Note that by default, task
defaults to "causal_lm"
unless you specify a task-specific config like classifier_config
or preference_tuning_config
.
Dataset format
The dataset format for all tasks is the OpenAI chat data format. This means that whether the task is continued pre-training on plain text (the causal_lm
task) or classifying messages as safe/unsafe, you need to format the dataset in the OpenAI format. Given below are some example dataset and config snippets for each task.
Task examples
Causal Language Modeling
Example Config:
model_id: meta-llama/Meta-Llama-3-8B-Instruct # any HF model ID
task: "causal_lm"
generation_config:
prompt_format: # does nothing but concatenation
system: "{instruction}"
user: "{instruction}"
assistant: "{instruction}"
system_in_user: False
...
Example dataset:
{
"messages": [
{"role": "user", "content": "Once upon a time ..."},
],
},
Instruction Tuning
Here, only the "assistant" tokens are considered in the loss function. This masking is especially helpful when you've got conversational data with large user/system messages (perhaps few shot examples), allowing you to train only on the tokens that matter.
Example Config:
model_id: meta-llama/Meta-Llama-3-8B-Instruct # any HF model ID
task: instruction_tuning
...
Example Dataset:
{
"messages": [
{"role": "user", "content": "Hello!"},
{"role": "assistant": "content": "Hi! How can I help you"}
],
},
Classification
Example Config:
model_id: meta-llama/Meta-Llama-3-8B-Instruct # any HF model ID
task: classification # this is optional - can be inferred when classifier_config is provided
classifier_config:
label_tokens:
- "[[1]]"
- "[[2]]"
- "[[3]]"
- "[[4]]"
- "[[5]]"
eval_metrics:
- "prauc"
- "accuracy"
- "f1"
...
In the classifier config, there are two configurable parameters:
label_tokens
: These are the set of strings representing the labels for classification.eval_metrics
: A list of evaluation metrics to be used for the classifier. See the API reference for supported metrics.

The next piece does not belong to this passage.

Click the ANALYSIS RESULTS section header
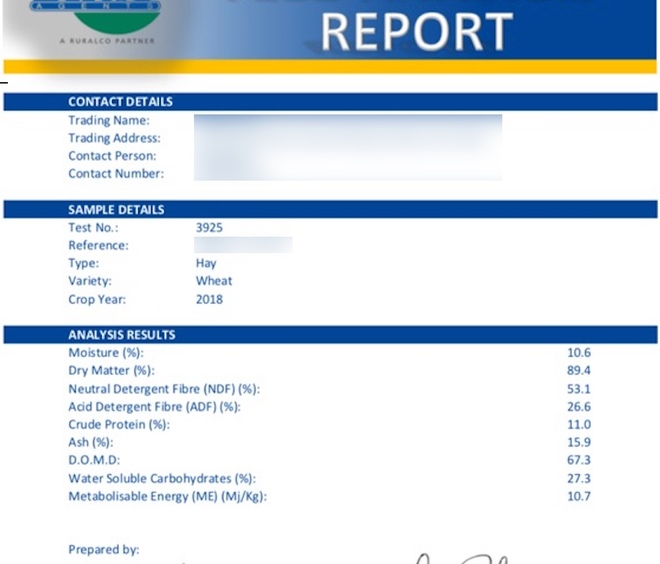(x=121, y=335)
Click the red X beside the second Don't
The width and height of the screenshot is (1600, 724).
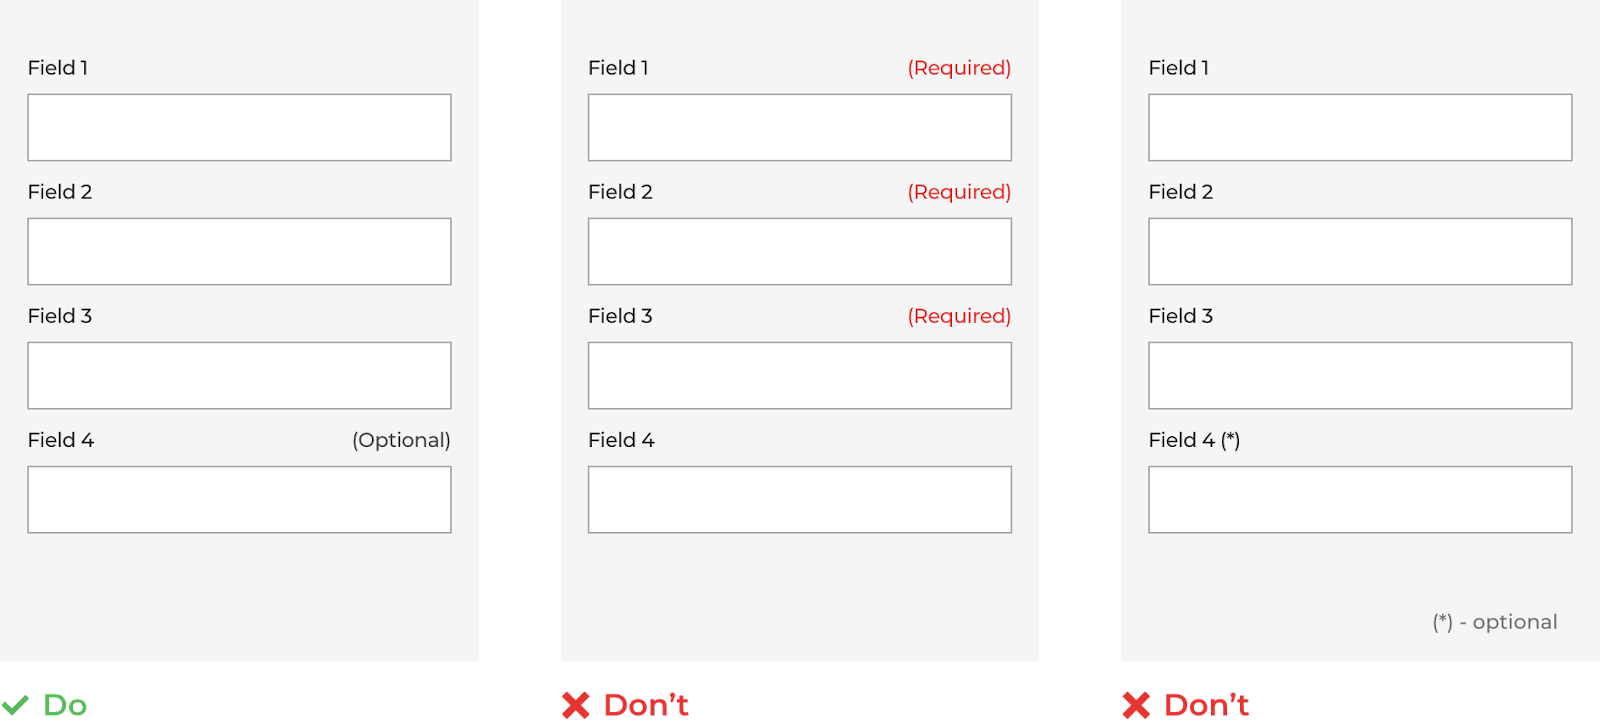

Internally, each label is added as a special token to the tokenizer. Model training happens as usual with standard cross-entropy loss, but considers only the final assistant message (with the ground truth label).
Example Dataset:
{
"messages": [
{"role": "system", "content": "[Instruction]\nBased on the question provided below, predict the score an expert evaluator would give to an AI assistant\'s response......"},
{"role": "user",
"content": "[Question]\nI'll give you a review, can you......[Answer]...."},
{"role": "assistant", "content": "[[3]]"}
]
}
For a detailed end-to-end example, see the LLM router template to see how you can fine-tune an LLM to route responses.
Preference Tuning
Llmforge supports preference tuning for language models through Direct Preference Optimization (DPO).
Example Config:
model_id: meta-llama/Meta-Llama-3-8B-Instruct # any HF model ID
task: preference_tuning # this is optional, can be inferred when preference_tuning_config is provided
preference_tuning_config:
# beta parameter in DPO, controlling the amount of regularization
beta: 0.01
logprob_processor_scaling_config:
custom_resources:
accelerator_type:A10G: 0.001 # custom resource per worker.
# Runs reference model logp calculation on 4 GPUs
concurrency: 4
# Batch size per worker
batch_size: 2
...
You can find more details in the dedicated preference tuning guide.